The smugglers soon responded to intel agency tracking of AIS activity with new tricks. Back in 2012, Iran was caught hacking AIS signals. Iran was sending false AIS signals to assist its smuggling operations. After 2012 security researchers found even more ways to hack AIS and have been calling for changes in the AIS software to make it more difficult to spoof. Iran is expected to try this again, despite the increased security measures in the AIS software.

Iran has been working for some time to come up with ways to confuse the international ship tracking system, mainly to support their arms smuggling activities. These “maritime security technologies” were developed as a safety feature and have proved valuable in other ways as well by providing the positions of ships caught in storms or taken by pirates. All ships now use GPS coordinates to record location and constantly report that back to the home office. Iran exploited this by having two of its ships trade INMARSAT IDs while they were near each other, leaving the U.S., or anyone else checking INMARSAT data, unable to track ships that have been switched. Well, for a while at least. Once the intel people caught onto this scam, they developed ways to counter it. This is very much a matter of move and counter move when it comes to exploiting or creating AIS vulnerabilities.

Because these tracking systems were, after 2000, required by law (international agreements) for all seagoing vessels, this new tech was particularly useful in counter-terror operations. Coast guards the world over have also found the systems a big help. But apparently pirates in some areas have gained access to the systems (via bribes or theft) and a large number of pirate attacks appear to have been helped by technology meant to safeguard ships at sea. But overall, the tracking systems have done far more good than bad. By 2012 counter-piracy operations improved and better security inside the AIS operation made it much more difficult to be a pirate via stolen AIS data.

Iranian abuse of the AIS system was not appreciated by the shipping companies and ship crews. The Iranians have been found moving tankers around the Persian Gulf with AIS turned off. The Iranians do this in other parts of the world where there is a lot of ship traffic. This puts ships of many nations at risk and despite Iranian denials, there are enough ships reporting encounters with Iranian ships “running dark” to confirm what Iran is doing. All this outlaw activity turned more and more former allies, or neutrals, against Iran.

The bad reputation Iran has made for itself in the maritime shipping community caught up with it in 2019. Nations that registered ships (“flags of convenience”) were no longer as convenient for Iran and the Iranians were surprised to found out how many ship registering nations, even the small ones with a reputation for serving shady customers, were no longer willing to register Iranian ships and were able to spot (with American help) Iranian efforts to use deception to get one of their ships registered.

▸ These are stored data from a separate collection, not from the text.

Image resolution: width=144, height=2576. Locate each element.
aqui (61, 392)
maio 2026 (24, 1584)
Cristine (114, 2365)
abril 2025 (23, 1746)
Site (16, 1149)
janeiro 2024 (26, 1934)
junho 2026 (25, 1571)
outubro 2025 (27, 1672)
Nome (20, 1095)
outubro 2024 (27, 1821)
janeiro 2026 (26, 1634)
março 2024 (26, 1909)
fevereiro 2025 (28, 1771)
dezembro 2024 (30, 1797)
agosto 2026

Insurance companies work closely with ship registrars to spot fraudulent activities and Iran soon found many of its ships could not get insurance and without it could not enter many foreign ports. At this point, Iran finds itself on the defensive. The Americans had built up a larger arsenal of countermeasures than Iran expected and that disturbing revelation came at a very inconvenient time.

Because Russian oil exports represented a larger portion of oil exports, Russia found more major oil purchasers willing to cooperate in evading sanctions for the discounted Russian oil. Iran was also a major supplier of munitions to Russia after Ukraine was invaded and Russia found it needed more ammunition than expected. Russia expected a short war. This is a common delusion with aggressor states and now Russia finds itself taking major losses in Ukraine and unable to find an easy way out.